:: Problem to solve ::
Somewhere below are a line with "1206x980 pixels." and a later line with "Given: Open the GIF picker icon". Output exactly those lines and all lines between them.

:: Input material ::
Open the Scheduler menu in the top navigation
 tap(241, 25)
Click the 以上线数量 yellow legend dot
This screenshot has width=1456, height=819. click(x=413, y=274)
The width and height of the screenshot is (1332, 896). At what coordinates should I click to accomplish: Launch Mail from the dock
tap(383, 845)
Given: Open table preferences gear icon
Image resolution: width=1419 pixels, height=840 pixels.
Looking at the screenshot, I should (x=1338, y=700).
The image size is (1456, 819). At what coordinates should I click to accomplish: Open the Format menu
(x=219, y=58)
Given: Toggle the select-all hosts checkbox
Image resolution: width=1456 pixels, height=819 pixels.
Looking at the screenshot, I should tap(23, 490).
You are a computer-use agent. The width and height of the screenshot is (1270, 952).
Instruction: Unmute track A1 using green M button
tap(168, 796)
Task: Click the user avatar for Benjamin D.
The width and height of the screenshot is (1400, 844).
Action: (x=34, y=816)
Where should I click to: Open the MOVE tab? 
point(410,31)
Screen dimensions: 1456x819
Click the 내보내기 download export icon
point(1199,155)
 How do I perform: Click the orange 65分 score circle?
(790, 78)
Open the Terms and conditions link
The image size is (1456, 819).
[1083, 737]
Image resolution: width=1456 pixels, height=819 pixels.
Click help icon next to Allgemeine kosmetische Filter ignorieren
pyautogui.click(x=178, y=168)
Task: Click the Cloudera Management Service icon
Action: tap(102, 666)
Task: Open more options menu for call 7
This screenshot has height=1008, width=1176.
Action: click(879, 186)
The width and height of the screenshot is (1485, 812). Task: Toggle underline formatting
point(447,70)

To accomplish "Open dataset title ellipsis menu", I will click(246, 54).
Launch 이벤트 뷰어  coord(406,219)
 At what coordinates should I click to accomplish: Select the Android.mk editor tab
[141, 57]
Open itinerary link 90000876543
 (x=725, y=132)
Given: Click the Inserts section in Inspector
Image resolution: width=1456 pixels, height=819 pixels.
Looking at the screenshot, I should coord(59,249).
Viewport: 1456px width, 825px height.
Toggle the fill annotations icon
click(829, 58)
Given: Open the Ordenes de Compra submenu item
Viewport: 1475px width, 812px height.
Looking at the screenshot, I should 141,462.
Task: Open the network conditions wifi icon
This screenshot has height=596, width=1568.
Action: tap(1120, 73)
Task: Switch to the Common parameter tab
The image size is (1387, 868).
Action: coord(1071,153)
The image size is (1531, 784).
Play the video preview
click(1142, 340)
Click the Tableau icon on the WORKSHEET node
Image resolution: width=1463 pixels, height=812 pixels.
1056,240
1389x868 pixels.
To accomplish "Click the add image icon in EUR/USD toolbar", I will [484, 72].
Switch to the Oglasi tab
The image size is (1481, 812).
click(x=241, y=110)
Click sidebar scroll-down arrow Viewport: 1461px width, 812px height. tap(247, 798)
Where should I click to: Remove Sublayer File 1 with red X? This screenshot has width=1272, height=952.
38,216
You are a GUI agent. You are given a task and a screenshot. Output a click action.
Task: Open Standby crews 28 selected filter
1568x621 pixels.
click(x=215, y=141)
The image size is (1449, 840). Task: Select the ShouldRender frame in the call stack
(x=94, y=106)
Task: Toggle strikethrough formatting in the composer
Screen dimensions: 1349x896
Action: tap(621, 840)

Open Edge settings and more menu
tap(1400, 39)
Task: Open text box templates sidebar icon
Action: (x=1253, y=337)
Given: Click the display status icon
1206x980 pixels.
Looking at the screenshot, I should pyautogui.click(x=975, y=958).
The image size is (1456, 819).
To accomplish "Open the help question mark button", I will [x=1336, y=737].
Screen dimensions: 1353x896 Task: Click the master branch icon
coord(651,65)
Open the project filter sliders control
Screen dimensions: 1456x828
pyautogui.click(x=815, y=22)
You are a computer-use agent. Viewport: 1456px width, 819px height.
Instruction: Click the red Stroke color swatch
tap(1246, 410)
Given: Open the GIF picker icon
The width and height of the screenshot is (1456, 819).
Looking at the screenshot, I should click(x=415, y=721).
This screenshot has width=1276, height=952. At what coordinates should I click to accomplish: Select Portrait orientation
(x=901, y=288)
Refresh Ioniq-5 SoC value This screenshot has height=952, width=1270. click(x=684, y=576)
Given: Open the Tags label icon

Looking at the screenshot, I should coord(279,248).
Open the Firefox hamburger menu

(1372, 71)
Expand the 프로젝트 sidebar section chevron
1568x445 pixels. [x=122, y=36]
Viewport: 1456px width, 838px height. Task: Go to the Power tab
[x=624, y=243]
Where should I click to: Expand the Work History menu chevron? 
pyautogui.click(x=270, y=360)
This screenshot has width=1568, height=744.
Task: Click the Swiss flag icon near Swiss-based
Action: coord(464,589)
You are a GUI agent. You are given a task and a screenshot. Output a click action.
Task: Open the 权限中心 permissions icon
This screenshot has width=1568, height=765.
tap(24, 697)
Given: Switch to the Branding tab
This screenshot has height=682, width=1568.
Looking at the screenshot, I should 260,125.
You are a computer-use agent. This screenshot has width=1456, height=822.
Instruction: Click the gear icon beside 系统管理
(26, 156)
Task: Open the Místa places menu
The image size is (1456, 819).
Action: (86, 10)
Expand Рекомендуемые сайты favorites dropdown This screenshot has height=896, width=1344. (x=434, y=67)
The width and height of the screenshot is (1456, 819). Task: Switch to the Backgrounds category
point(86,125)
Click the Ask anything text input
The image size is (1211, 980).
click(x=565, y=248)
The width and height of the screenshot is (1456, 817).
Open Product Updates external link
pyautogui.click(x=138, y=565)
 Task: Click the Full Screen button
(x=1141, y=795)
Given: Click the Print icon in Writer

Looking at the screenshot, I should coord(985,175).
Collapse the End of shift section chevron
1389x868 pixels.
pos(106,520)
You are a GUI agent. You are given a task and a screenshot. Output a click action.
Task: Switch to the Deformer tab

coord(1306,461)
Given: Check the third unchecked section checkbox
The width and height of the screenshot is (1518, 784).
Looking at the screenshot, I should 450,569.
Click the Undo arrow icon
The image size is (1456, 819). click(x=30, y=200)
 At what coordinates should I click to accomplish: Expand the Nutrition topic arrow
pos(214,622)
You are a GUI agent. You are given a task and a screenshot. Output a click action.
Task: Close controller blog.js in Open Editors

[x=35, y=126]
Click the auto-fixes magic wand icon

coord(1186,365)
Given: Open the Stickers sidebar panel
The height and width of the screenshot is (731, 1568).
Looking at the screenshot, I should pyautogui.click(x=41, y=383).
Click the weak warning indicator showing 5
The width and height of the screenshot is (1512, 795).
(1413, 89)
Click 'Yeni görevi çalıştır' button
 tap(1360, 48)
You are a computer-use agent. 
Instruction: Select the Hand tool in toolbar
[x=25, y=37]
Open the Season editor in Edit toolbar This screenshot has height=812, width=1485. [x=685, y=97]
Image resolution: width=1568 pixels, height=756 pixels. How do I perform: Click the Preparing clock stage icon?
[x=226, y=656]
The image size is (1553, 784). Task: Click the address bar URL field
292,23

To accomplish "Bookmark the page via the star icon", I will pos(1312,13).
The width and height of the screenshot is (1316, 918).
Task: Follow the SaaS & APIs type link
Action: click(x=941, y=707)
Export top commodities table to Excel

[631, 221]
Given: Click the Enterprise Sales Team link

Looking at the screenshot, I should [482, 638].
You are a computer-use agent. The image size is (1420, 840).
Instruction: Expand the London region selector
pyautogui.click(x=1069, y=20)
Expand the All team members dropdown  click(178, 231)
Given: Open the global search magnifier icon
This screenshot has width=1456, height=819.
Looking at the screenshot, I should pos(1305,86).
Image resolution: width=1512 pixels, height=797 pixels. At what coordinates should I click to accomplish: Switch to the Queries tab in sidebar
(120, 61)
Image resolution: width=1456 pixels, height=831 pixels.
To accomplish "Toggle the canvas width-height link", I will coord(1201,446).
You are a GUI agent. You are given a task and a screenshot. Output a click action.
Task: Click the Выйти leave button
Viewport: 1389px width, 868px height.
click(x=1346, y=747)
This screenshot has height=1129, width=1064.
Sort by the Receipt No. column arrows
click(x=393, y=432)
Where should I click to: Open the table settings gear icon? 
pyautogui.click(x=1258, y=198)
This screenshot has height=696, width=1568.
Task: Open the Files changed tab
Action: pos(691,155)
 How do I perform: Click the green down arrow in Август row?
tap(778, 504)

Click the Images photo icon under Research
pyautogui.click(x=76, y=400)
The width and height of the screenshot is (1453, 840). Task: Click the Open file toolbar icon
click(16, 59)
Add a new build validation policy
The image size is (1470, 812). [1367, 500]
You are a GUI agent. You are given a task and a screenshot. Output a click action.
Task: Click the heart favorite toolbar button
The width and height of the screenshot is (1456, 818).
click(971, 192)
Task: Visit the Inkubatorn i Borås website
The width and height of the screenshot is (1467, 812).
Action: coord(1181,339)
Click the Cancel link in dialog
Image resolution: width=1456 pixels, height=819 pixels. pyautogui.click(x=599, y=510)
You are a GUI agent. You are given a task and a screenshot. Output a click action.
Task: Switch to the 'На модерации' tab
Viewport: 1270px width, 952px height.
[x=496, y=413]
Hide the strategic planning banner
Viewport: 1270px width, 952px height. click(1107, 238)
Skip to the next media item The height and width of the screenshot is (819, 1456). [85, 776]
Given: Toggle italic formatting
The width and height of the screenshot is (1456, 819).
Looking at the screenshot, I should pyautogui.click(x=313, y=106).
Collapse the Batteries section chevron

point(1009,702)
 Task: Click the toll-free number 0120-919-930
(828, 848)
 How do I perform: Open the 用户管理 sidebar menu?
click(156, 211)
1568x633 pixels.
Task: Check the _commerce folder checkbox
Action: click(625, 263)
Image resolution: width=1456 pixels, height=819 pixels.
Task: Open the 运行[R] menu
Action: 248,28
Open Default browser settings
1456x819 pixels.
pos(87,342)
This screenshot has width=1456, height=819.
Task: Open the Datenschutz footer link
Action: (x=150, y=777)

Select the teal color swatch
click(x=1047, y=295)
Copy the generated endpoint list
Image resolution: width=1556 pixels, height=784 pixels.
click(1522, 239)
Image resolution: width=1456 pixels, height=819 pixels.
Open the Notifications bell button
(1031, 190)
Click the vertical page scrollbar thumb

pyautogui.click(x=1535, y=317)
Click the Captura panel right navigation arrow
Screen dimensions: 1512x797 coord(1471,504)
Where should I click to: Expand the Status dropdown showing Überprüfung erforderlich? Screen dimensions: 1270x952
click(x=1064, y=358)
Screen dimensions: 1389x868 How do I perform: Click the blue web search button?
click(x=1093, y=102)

:: Your response ::
1206x980 pixels.
Looking at the screenshot, I should pyautogui.click(x=975, y=958).
The image size is (1456, 819).
To accomplish "Open the help question mark button", I will [x=1336, y=737].
Screen dimensions: 1353x896 Task: Click the master branch icon
coord(651,65)
Open the project filter sliders control
Screen dimensions: 1456x828
pyautogui.click(x=815, y=22)
You are a computer-use agent. Viewport: 1456px width, 819px height.
Instruction: Click the red Stroke color swatch
tap(1246, 410)
Given: Open the GIF picker icon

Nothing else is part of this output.